Consider this graph as an example. This graph is messy, but we can represent it more nicely be describing it as the isomorphism of a more well-defined graph. Specifically, consider how it is exactly one edge swap away from \(C_3\square C_4\), i.e. the cartesian product. To see the edge swap, swap the edges as shown below, deleting the dotted lines highlighted in red and adding the lines in black. The vertices affected in the swap are always the two vertices that are not fixed.
This amounts to \(C_3\square C_4\) exactly; it’s left as an exercise to the reader to double check the isomorphism if needed.
Let \(G=C_3\square C_4\) and \(G'\) be an edge-swapped \(G\), which we will rigorously define later. While the chromatic number \(\chi(G)=3\), it turns out that \(\chi(G')=4\), which is the reason why the trivalue oddagon structure cannot be possible with three numbers.
To show this, we wish to label the vertices of \(G'\). Let \((a,b)\) be the vertex in \(G'\) such that it is the \(a\)th vertex in \(C_3\) and the \(b\)th vertex in \(C_4\). Hence, \(a\in[0,2], b\in[0,3]\). Thus, by definition of a Cartesian product,
\[e(G)=\{((a_0,b_0),(a_1,b_1))\mid a_0=a_1 \text{ or }b_0=b_1\}\]We also define \(G'\) by swapping edges \(((0,0),(3,1))\) and \(((0,1),(3,0))\), such that the new edges are \(((0,0),(3,0)),((0,1),(3,1))\).
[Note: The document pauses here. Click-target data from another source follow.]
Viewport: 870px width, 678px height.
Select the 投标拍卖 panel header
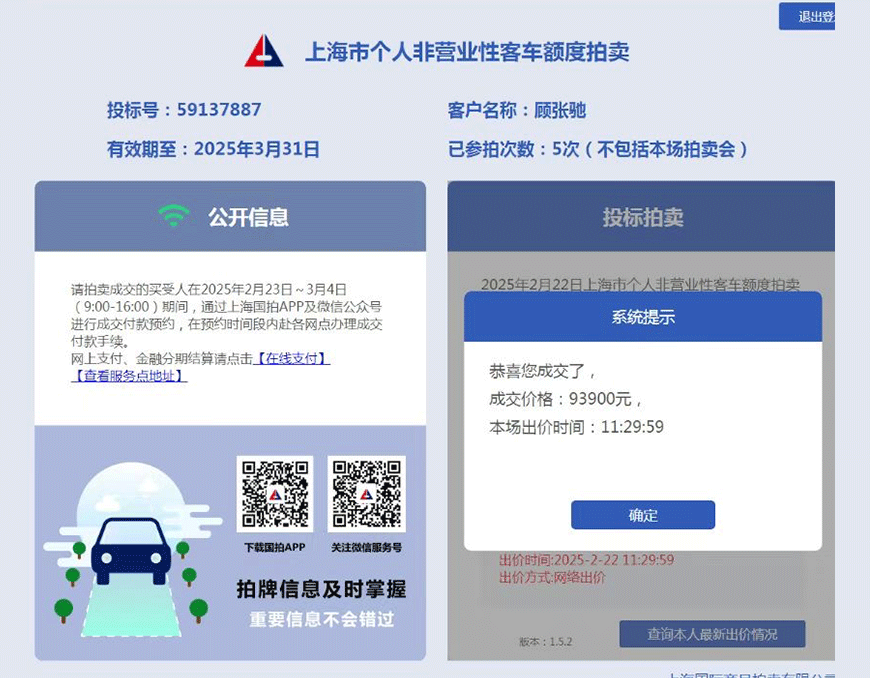pyautogui.click(x=641, y=216)
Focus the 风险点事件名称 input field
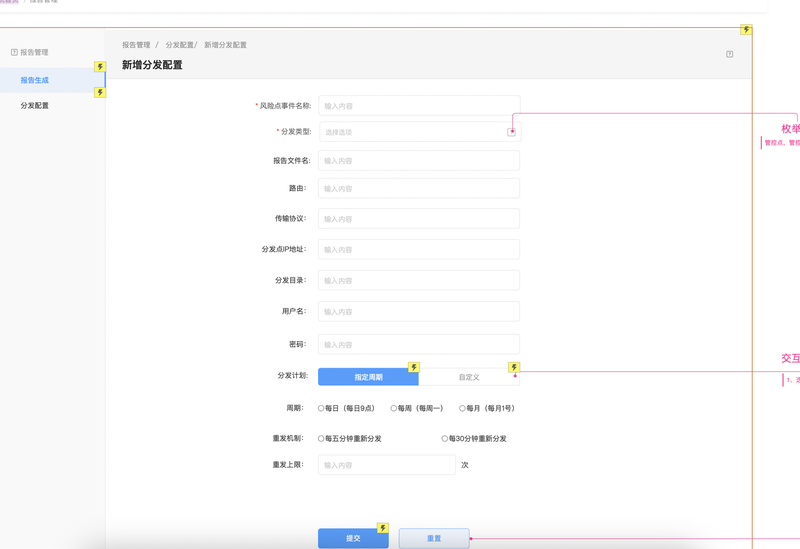This screenshot has height=549, width=800. point(418,106)
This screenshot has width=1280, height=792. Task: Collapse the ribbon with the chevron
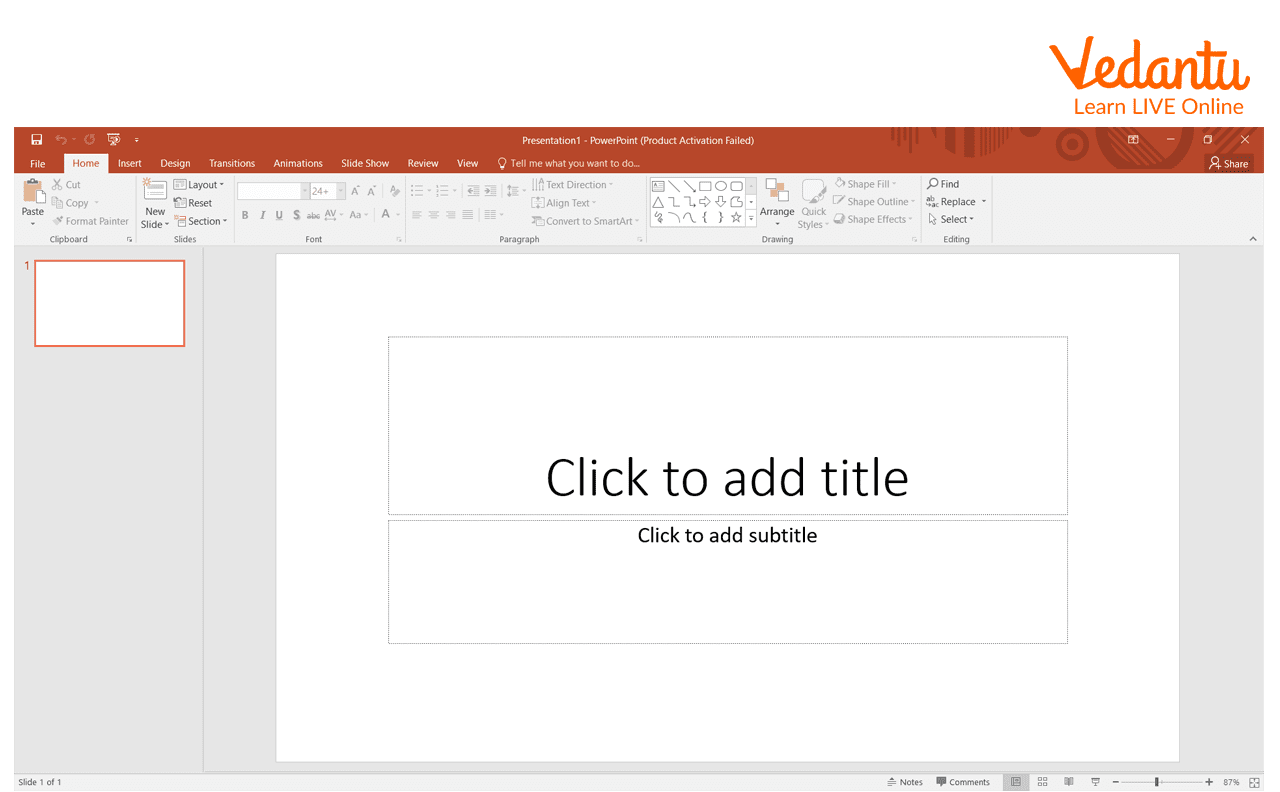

Then we wish to show \(\chi(G')> 3\).
Lower-bounding \(\chi(G')\)
To do this, we introduce a graph theoretic intuition of “coloring parity” on each \(C_3\). Each \(C_3\) must be colored with three numbers (say, \(\{1,2,3\}\)).
Then for a 3-coloring \(f: \{(a,0), (a,1), (a,2)\} \to \{1,2,3\}\) of the \(a\)-th copy of \(C_3\) in \(G'\), we say the coloring is ascending if \(f(a,i) \equiv f(a,0) + i \pmod{3}\) for all \(i \in \{0,1,2\}\). Otherwise, we say it is descending.
Note that any valid 3-coloring of \(C_3\) must be either ascending or descending, which forces the coloring to be a cyclic permutation in one direction or the other.
Now, consider the \(0\)th and \(1\)st \(C_3\). We claim they must have the same parity. Suppose for contradiction that the \(0\)th is ascending with \(f(0,i) = c + i\) (mod 3) and the \(1\)st is descending.
In \(G'\), the adjacencies between these copies are (unchanged from \(G\)):
- \(((0,0), (1,0))\), so \(f(1,0) \neq c\)
- \(((0,1), (1,1))\), so \(f(1,1) \neq c + 1\)
- \(((0,2), (1,2))\), so \(f(1,2) \neq c + 2\)
For the \(1\)st \(C_3\) to be descending with \(f(1,i) = f(1,0) - i\) (mod 3):
- If \(f(1,0) = c + 1\): then \(f(1,1) = c\), contradicting \(f(1,1) \neq c + 1\)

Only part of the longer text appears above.